### Instructions to follow
Pull every "computer" line out of the data below.

### Dataset excerpts
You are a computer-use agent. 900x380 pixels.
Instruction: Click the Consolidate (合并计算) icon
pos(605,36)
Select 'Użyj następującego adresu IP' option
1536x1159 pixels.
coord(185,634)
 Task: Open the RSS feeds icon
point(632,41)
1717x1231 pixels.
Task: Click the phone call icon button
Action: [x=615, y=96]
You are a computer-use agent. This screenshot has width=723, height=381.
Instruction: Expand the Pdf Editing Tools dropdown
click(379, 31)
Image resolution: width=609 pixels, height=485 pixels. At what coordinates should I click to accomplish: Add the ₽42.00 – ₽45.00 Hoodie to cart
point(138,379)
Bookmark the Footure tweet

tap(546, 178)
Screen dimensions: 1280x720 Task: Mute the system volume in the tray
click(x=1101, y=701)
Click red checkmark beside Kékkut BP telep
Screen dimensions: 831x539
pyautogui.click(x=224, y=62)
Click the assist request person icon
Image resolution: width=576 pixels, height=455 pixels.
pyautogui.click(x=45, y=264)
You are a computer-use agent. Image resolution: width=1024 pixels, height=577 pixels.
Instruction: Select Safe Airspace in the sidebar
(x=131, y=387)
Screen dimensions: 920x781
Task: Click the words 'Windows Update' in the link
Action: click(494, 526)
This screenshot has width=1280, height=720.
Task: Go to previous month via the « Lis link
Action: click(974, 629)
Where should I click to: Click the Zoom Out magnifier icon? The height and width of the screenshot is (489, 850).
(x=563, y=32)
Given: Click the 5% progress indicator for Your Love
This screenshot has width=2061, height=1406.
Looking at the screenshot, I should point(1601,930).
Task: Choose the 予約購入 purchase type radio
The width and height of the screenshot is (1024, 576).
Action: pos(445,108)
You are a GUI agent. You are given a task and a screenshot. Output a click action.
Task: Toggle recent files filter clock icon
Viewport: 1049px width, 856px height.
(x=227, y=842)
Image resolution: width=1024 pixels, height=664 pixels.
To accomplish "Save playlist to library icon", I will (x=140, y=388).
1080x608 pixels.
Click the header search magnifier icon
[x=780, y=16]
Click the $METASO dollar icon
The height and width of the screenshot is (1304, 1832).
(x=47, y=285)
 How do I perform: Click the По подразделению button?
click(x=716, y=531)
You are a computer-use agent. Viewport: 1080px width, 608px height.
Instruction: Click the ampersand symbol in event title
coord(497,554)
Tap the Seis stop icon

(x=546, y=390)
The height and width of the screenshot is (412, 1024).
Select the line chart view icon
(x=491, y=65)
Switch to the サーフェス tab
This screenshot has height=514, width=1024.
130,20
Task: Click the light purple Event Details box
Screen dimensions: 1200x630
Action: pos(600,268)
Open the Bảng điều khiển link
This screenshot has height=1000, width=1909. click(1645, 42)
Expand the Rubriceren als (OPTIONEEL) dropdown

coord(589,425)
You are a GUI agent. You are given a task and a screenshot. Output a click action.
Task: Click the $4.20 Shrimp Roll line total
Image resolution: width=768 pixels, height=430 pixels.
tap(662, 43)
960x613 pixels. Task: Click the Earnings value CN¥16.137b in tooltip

### Output below
You are a computer-use agent. 900x380 pixels.
You are a computer-use agent. This screenshot has width=723, height=381.
You are a computer-use agent. Image resolution: width=1024 pixels, height=577 pixels.
You are a computer-use agent. Viewport: 1080px width, 608px height.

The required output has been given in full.